For LLMs to be attributed tacit knowledge, they should thus meet the constraint of causal systematicity: their internal processing should reflect the semantic structure of the data. Nevertheless, Davies himself argued that more complex connectionist networks with distributed representation, which LLMs are an example of, cannot meet this constraint. If this objection were to hold, tacit knowledge would be unsuitable for characterizing potential knowledge in LLMs. In this contribution, I challenge Davies’ objection and argue that his objection does not hold for contemporary transformer-based LLMs. More precisely, architectural innovations in the transformer architecture, as compared to the connectionist networks Davies was concerned with, ensure that LLMs could in principle be causally systematic. As such, Davies’ objection to applying tacit knowledge to connectionist systems does not hold for transformer-based LLMs.
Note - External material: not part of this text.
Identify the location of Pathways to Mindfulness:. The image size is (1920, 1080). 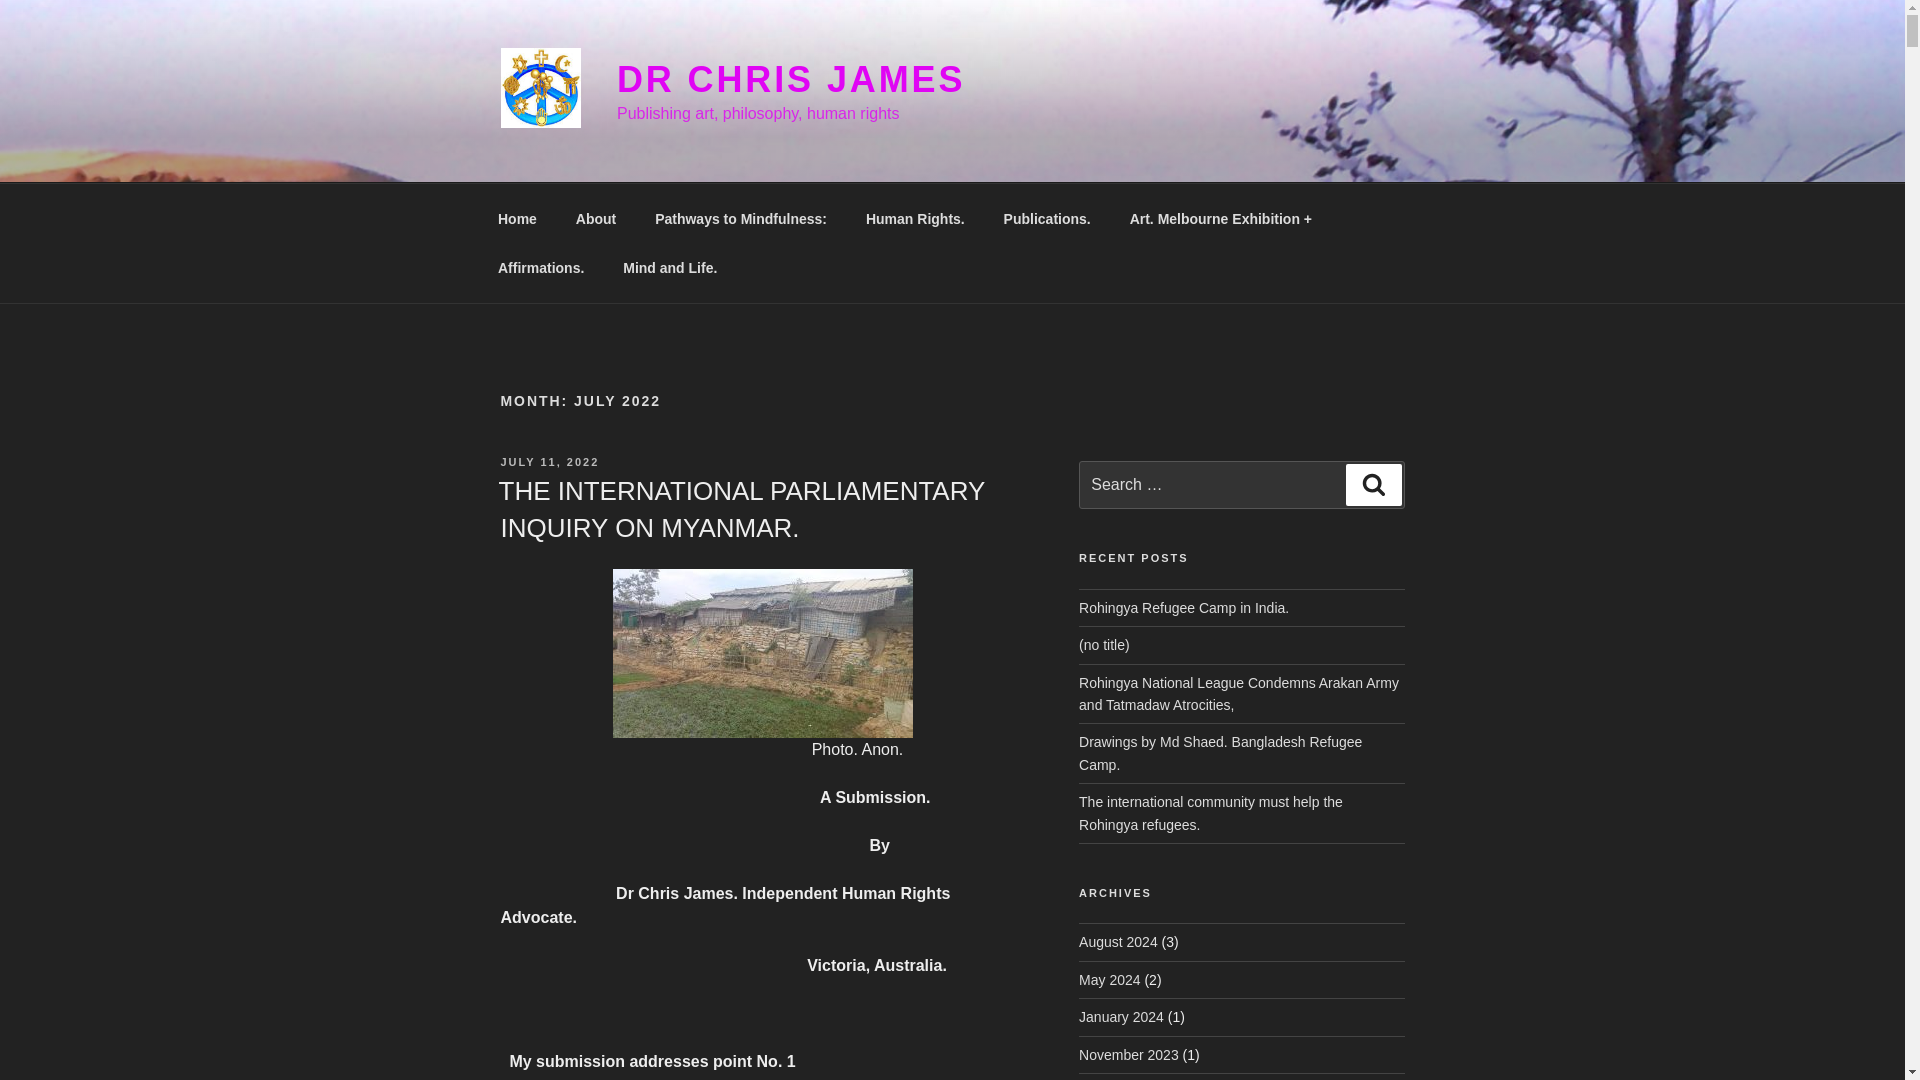
(740, 218).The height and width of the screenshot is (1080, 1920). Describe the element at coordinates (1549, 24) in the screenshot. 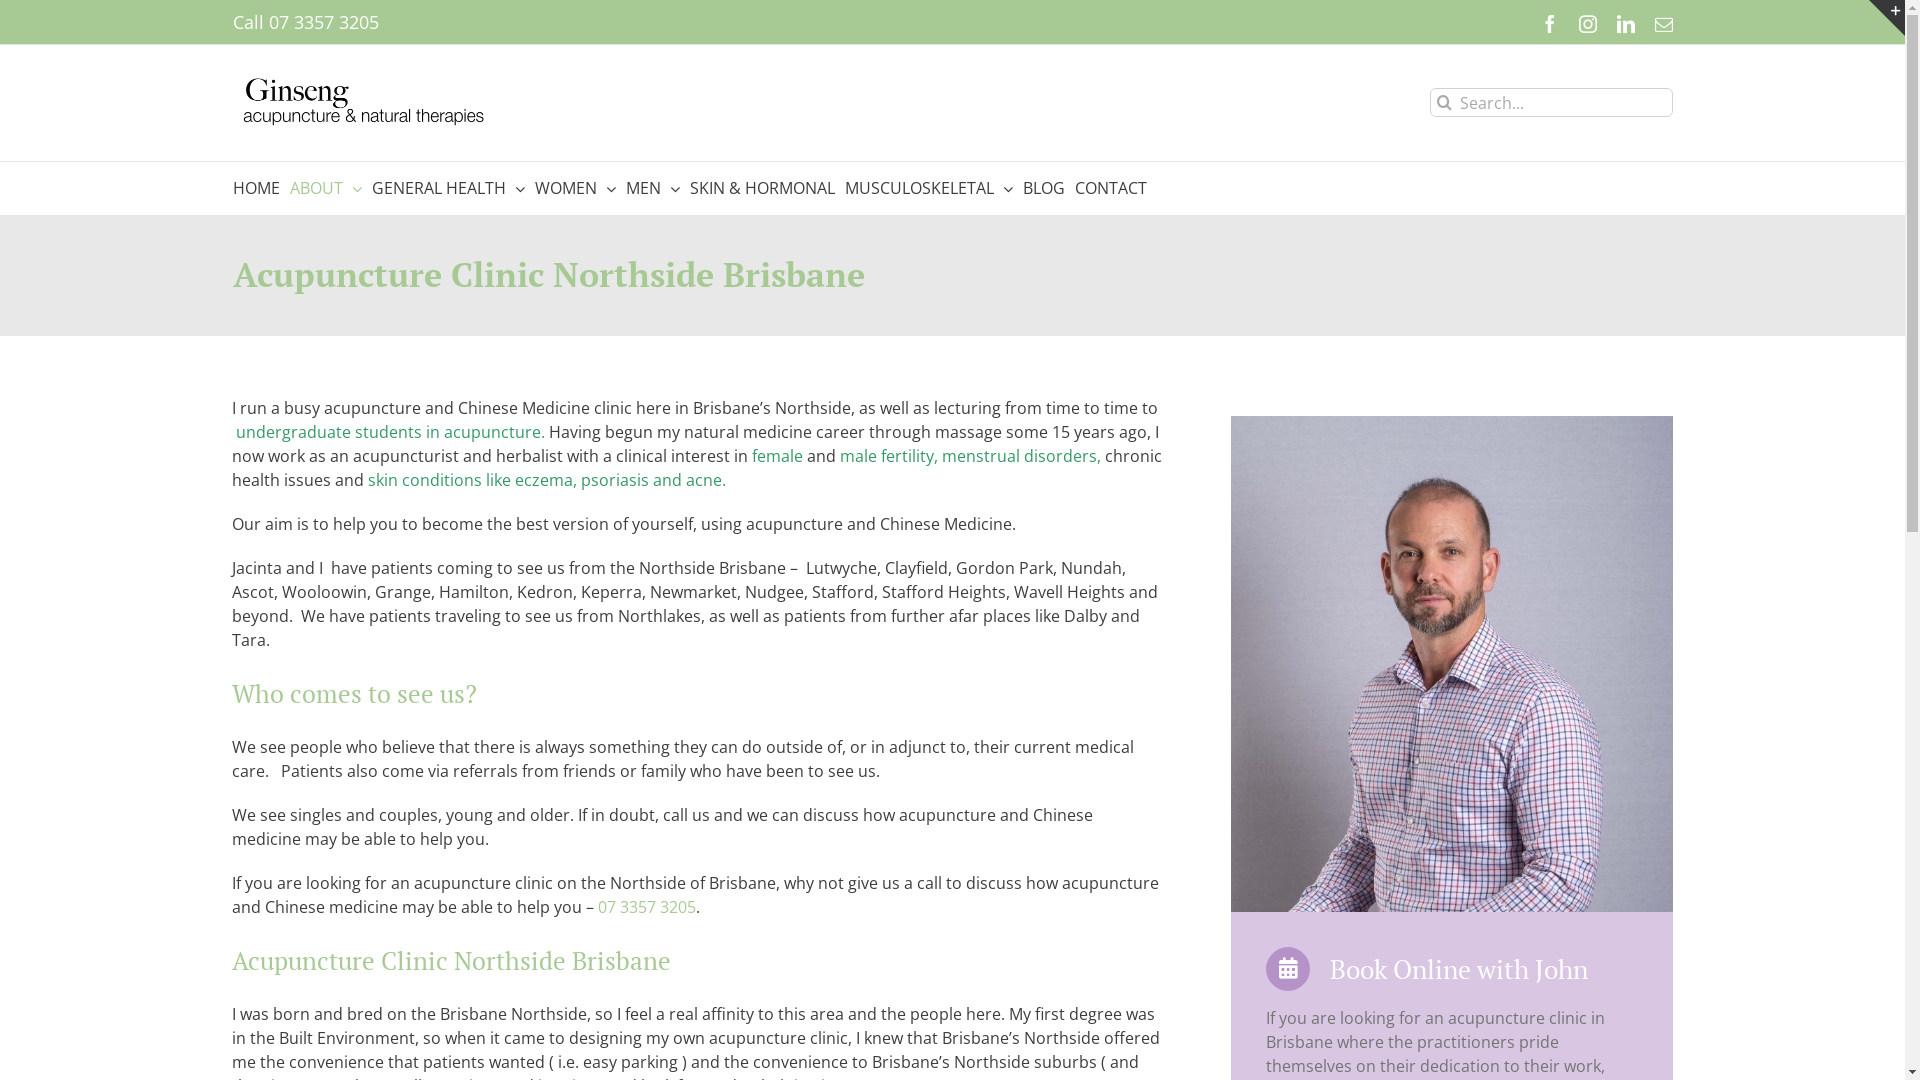

I see `Facebook` at that location.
So far, I have explained the main constraint that should be met for attributing tacit knowledge and addressed a potential objection. I have not yet shown, however, whether any LLMs in fact meet this constraint. In the final part of my contribution, I analyze recent technical work by Meng and colleagues (2022), who identify representations of what they call factual knowledge in the model internals of a recent LLM. I show that these representations seem to fulfill the requirement of causal systematicity. While further verification of these results is needed, this suggests that some LLMs, like the one investigated by Meng and colleagues (2022), could meet the constraints for tacit knowledge and, as such, can be said to acquire a form of knowledge.

Taken together, the aims of this contribution are as follows: 1) to illustrate why LLMs might be thought to learn more than mere next-word prediction, 2) to propose Davies’ account of tacit knowledge as way to characterize and provide conditions for attributing a form of knowledge to LLMs, 3) to address Davies’ objection to applying tacit knowledge to connectionist networks, and 4) to illustrate how this framework can be applied to contemporary LLMs. Although this work is exploratory, these results suggest that LLMs are capable of acquiring a form of knowledge, given that they meet the conditions as set out by Davies.